"There's one thing to console you," she answered smartly and (in the light of later knowledge I am bound to add) wittily; "you aren't drawing a blank." And with this shaft she left me.
Now the girl's talk was nothing short of heathen Greek to me, as doubtless it is to the reader, and I sat for ten minutes at least digesting it with the aid of my grog. Here was Leggat, my quarry, identified with a Mr. Addison, incumbent or curate of a country parish within riding distance of Tregarrick. He was here to attend an auction. My thoughts flew to the bill I had been pretending to study half-an-hour before; but unfortunately I had given it no particular attention, and could only remember now that it advertised an estate of good acreage. The name "Welland," indeed, struck me as familiar, but I could not refer it to the bill, and must pull up for the moment and try a cast upon a fresh scent—Susie Martin. Mr. Addison, alias Leggat, is not likely to forbid her banns, whoever she may be; in other words, won't be sorry to see her married. And Susie is a servant—of a mistress who will probably be attending this auction—to look after a drunken husband, who presumably, therefore, is also concerned in the auction. I recalled the two faces at the upper window, the one tipsy and the other sad, and felt pretty sure of having fixed Susie's employers. I recalled the lady's start of terror as she had caught sight of the bald-headed man below, and that I had first seen the bald head behind the window out of which Leggat had looked a minute later. If the bald-headed man had been talking with Leggat, this might connect her terror with Leggat. And both she and Leggat were to attend the auction. But what was this auction? And who the dickens was the bald-headed man?

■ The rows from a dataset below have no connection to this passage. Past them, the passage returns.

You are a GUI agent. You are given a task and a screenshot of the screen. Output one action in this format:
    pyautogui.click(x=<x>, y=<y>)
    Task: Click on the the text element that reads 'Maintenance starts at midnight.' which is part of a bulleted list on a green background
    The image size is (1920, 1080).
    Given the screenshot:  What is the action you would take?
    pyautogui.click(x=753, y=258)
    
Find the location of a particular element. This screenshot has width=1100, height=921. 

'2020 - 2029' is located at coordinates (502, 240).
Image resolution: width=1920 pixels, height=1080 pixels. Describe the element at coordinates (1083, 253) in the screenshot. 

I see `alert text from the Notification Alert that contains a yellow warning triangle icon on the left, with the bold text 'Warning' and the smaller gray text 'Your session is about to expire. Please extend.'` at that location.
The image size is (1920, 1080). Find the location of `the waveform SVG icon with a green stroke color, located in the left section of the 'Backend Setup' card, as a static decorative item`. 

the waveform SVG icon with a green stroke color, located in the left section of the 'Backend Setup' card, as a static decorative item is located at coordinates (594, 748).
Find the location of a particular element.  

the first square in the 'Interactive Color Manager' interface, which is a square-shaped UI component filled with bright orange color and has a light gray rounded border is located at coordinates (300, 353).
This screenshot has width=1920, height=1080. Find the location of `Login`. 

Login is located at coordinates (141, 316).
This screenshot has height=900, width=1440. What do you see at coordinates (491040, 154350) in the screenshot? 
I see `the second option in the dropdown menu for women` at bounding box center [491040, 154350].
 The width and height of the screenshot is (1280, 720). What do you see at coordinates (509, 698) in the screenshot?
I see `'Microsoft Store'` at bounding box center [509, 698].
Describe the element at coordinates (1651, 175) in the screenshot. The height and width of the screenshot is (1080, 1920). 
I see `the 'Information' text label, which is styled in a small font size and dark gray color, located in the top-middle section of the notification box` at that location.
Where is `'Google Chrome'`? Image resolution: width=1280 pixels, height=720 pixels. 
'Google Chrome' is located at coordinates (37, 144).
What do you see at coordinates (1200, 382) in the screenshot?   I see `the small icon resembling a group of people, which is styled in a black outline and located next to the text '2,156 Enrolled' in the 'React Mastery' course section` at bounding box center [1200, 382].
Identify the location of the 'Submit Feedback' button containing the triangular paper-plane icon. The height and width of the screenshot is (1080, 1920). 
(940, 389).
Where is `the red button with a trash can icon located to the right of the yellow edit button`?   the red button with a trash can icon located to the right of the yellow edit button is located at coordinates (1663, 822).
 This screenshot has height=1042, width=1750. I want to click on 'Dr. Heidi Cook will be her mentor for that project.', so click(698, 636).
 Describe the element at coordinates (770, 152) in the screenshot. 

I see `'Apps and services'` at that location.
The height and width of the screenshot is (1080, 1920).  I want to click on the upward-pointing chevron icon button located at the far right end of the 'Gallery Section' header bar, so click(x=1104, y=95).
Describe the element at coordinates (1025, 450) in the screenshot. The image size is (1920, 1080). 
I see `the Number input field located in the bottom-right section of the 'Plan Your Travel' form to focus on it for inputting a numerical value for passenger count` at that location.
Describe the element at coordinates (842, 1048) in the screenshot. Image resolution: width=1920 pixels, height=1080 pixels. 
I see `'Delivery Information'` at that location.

The tangle—as the reader will admit—was a complicated one. But so far fortune had served me fairly; and considering the adventure as a game, in my knowledge of Leggat and his ignorance of my being anywhere in the neighborhood, I still held the two best trumps. In speculating on the possible strength of these two cards a new opening occurred to me. I had come with the purpose of forcing Leggat to buy me off or admit me into his game. But might there not be more profit, as there would certainly be less risk, in taking a hand against him? I had no fancy for him as a partner. I knew him for an unhealthy villain, with an instinct for preying on the weak, a born enemy of widows and orphans. If only I could discover what the stakes were, and what cards the other side held! Well, but I could have a try for this, even. I could, for instance, apply to the squire for a job, and this might throw me in the way of Susie Martin.
I stepped to the baize door, and passed out upon the archway. Six yards to the right, the Boots, with his back to me, was fixing a ladder to climb it and light the great lantern over the entrance. To my left a broad staircase ran up into the darkness. I tip-toed towards it, gained the stairs, and mounted them swiftly, but without noise, guiding myself by the handrail.
The stairs ran up to the first floor in two flights, with a bend about half-way. At the top of the second flight I found myself facing a pitch-dark corridor. The rooms facing the street must (I knew) be on my right; but as I groped along, my palm found the recess of a doorway on my left, and pressed open the door which stood just ajar. I drew back and listened: then, hearing no sound, poked my head cautiously within.
The room was dark, but the glow of a dying fire at the farther end gave me some idea of its dimensions. A faint reflection of this glow fell upon the polished surface of something which I guessed to be a mahogany table-leg, and, after a second or two, I perceived, or thought I perceived, two heavily-curtained windows, reaching almost to the top of the wall opposite.
I was reconnoitring so, in the recess of the doorway, when I heard a low tapping far up the corridor, and withdrew my head in time to see a door open and the faint ray of a candle fall upon a figure standing there, about twenty yards from my hiding-place; the black-coated figure of Mark Leggat.
"Hullo!" I said to myself. "Now for Susie!"
It was not Susie, however, who stepped out and, closing the door behind her, confronted Leggat, candle in hand. It was the pale lady I had seen at the window.